[Input data]

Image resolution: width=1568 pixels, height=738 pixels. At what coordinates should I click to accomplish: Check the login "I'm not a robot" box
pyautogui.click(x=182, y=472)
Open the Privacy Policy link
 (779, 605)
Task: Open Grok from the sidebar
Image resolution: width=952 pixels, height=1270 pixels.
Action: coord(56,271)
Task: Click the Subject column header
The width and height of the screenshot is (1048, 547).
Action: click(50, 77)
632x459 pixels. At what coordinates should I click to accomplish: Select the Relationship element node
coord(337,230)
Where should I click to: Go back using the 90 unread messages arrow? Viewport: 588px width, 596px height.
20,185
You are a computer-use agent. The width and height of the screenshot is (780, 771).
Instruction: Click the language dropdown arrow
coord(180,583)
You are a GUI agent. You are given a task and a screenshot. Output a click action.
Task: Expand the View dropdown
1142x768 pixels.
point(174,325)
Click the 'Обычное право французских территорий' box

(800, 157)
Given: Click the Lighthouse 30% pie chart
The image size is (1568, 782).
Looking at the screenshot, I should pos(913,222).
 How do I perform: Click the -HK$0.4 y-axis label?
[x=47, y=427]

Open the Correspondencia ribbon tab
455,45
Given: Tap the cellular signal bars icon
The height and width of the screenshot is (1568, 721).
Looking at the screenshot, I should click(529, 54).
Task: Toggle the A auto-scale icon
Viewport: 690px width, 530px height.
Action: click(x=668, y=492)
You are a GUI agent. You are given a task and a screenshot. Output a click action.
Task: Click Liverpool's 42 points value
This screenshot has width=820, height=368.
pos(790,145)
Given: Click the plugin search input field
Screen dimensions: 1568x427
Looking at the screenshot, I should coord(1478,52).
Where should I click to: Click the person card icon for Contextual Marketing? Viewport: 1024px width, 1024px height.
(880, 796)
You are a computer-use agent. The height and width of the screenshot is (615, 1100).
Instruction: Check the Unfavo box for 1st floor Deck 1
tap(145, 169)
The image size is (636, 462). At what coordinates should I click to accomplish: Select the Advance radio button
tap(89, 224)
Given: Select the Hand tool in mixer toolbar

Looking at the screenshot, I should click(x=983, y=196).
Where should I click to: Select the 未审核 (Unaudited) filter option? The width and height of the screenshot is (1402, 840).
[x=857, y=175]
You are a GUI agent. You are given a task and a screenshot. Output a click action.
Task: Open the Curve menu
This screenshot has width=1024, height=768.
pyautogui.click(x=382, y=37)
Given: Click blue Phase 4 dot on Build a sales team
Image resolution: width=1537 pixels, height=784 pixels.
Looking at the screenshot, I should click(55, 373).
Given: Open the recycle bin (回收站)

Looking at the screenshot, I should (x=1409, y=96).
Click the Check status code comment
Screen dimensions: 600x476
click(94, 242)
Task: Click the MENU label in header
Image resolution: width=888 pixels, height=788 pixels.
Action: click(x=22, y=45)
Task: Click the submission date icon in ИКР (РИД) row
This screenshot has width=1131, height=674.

[/Input data]

Task description. Would you show each line of the listing above that has the string "header"?

Reply.
Task: Click the Subject column header
Task: Click the MENU label in header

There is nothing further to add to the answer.